Print only the lines from the one with "You are a computer-use" through the end of the data, exactly, and please omit pictures.

[Stored data entries]
+++++

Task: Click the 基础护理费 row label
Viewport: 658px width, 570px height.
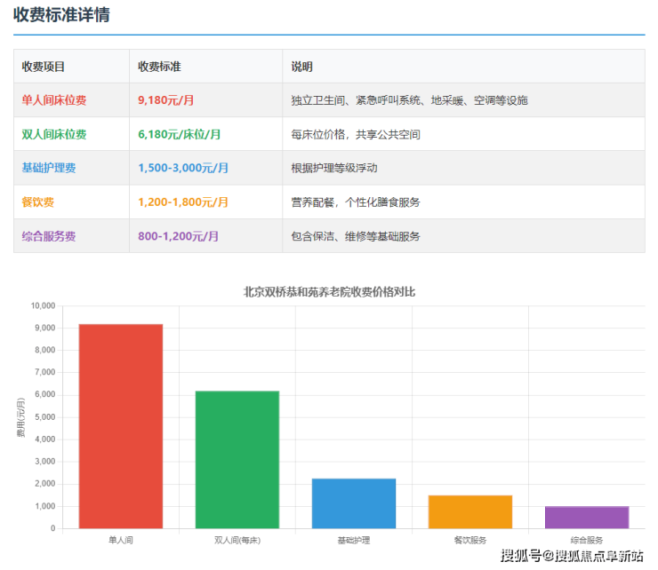Action: [x=49, y=168]
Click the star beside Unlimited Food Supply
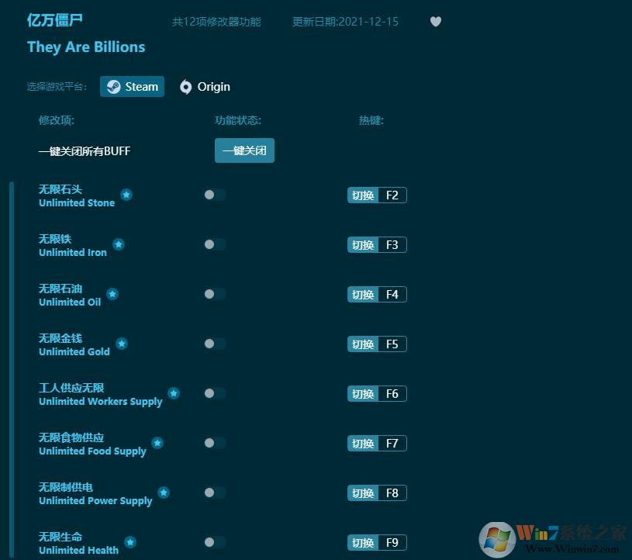Screen dimensions: 632x560 157,443
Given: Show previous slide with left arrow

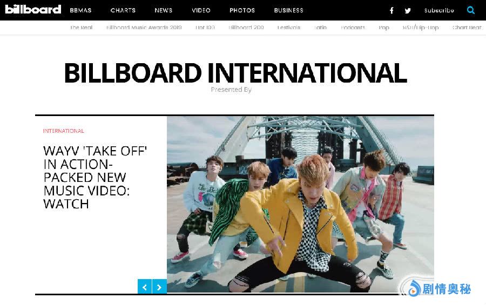Looking at the screenshot, I should click(145, 287).
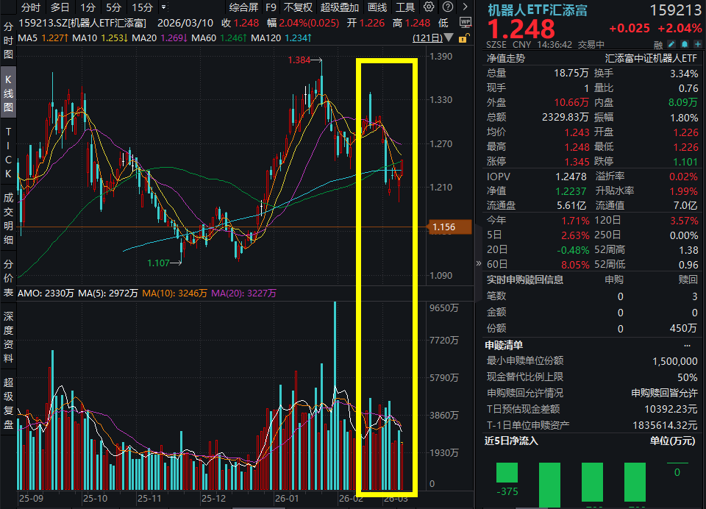This screenshot has width=706, height=509.
Task: Toggle the 超级叠加 overlay mode
Action: point(340,7)
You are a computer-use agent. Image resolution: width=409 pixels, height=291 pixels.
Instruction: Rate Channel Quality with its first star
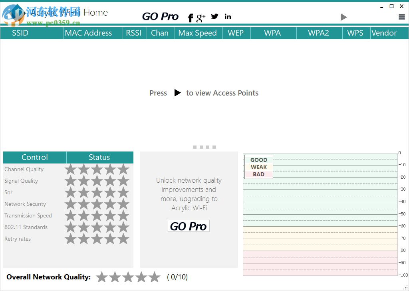tap(70, 169)
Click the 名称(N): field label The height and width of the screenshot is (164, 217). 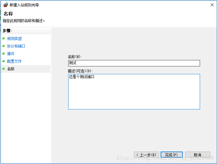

+++++

-- Reply --
You are a computer-use agent. Image resolution: width=409 pixels, height=291 pixels.
Instruction: Rate Channel Quality with its first star
tap(70, 169)
Click the 名称(N): field label The height and width of the screenshot is (164, 217). 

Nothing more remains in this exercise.